Investigation on hot deformation behavior and microstructure evolution of superaustenitic stainless steel S31254 during elevated temperature compression testing

Abstract

The study thoroughly investigated the hot deformation behavior and microstructure evolution of superaustenitic stainless steel S31254. Hot compression tests were conducted at temperatures ranging from 950 °C to 1200 °C and strain rates of 0.01–10 s−1. The flow behavior of S31254 is influenced by adiabatic heating, particularly at high strain rates. The critical conditions of dynamic recrystallization for various deformation conditions were calculated based on the “double differential method.” An rise in deformation temperature or a reduction in strain rate reduces critical stress. Using the Arrhenius equation and Zener-Hollomon parameter to represent the deformation parameters, a linear connection between peak stress and dynamic recrystallization critical conditions was determined.

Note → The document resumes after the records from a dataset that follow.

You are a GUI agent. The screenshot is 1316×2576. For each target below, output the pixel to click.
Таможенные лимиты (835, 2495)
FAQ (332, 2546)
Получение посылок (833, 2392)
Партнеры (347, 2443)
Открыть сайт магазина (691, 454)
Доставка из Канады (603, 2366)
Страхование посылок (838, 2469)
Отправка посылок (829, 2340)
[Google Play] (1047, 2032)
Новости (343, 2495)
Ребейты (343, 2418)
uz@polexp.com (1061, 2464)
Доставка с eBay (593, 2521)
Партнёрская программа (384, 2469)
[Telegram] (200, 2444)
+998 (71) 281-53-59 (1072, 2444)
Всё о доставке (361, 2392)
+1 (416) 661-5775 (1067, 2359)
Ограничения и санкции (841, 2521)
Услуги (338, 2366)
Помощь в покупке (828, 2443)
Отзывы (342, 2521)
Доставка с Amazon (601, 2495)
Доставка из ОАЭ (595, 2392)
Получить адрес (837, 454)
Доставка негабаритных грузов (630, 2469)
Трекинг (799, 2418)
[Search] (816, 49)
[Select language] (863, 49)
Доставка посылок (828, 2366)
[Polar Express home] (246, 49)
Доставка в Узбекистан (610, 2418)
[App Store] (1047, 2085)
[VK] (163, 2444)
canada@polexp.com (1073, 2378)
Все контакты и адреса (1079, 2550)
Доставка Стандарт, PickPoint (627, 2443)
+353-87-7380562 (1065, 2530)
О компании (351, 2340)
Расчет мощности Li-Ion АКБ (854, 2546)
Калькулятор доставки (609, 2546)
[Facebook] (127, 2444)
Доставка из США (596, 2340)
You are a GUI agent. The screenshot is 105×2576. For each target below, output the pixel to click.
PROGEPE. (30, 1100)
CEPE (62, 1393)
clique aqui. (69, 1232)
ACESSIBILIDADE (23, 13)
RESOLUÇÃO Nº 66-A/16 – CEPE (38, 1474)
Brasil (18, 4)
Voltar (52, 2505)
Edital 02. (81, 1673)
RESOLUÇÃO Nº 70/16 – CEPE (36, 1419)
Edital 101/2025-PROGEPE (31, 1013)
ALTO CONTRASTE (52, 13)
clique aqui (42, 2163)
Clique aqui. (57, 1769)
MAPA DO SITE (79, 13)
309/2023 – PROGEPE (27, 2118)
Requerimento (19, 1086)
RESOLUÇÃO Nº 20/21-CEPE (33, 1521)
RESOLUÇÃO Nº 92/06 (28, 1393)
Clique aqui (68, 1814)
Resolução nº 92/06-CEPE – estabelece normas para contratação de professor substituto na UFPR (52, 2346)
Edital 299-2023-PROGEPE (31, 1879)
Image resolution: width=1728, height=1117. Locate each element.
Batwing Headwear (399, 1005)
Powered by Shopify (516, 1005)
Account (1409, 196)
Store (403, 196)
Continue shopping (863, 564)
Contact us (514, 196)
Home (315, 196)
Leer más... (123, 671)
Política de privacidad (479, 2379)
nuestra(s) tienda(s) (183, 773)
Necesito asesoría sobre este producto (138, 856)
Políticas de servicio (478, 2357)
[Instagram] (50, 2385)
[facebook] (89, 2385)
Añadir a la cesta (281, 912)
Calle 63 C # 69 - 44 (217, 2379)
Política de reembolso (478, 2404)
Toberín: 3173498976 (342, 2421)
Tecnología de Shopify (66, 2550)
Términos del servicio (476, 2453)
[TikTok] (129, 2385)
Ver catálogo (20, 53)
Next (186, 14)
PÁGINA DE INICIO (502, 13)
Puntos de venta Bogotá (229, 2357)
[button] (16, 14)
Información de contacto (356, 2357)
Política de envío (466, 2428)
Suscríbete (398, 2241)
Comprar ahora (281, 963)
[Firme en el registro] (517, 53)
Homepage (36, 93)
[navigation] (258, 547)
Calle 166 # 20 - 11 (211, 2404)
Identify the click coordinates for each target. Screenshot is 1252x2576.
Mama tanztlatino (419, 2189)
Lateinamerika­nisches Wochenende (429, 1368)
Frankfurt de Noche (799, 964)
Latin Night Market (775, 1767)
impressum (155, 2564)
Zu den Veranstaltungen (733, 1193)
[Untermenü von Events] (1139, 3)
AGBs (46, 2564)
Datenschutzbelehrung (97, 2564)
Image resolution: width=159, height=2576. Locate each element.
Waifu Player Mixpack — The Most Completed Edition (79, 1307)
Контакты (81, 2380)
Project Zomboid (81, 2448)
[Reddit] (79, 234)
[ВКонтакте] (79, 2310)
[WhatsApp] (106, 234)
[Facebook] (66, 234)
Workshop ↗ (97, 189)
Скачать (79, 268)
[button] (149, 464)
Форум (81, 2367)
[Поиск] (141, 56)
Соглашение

Electron backscattering diffraction and transmission electron microscopy were used to characterize the microstructure under various deformation conditions. The dynamic softening of superaustenitic stainless steel is mainly achieved through dynamic recrystallization. The recrystallized grains are driven by distorted energy to nucleate preferentially at high-angle grain boundaries and grow towards high misorientations. Discontinuous dynamic recrystallization characterized by grain boundary bowing out is the main recrystallization mechanism in S31254. However, at high temperatures and low strain rates (1200 °C, 0.01 s−1), the dynamic recrystallization process shifts from discontinuous to continuous, with subgrain coalescence serving as the nucleating mode.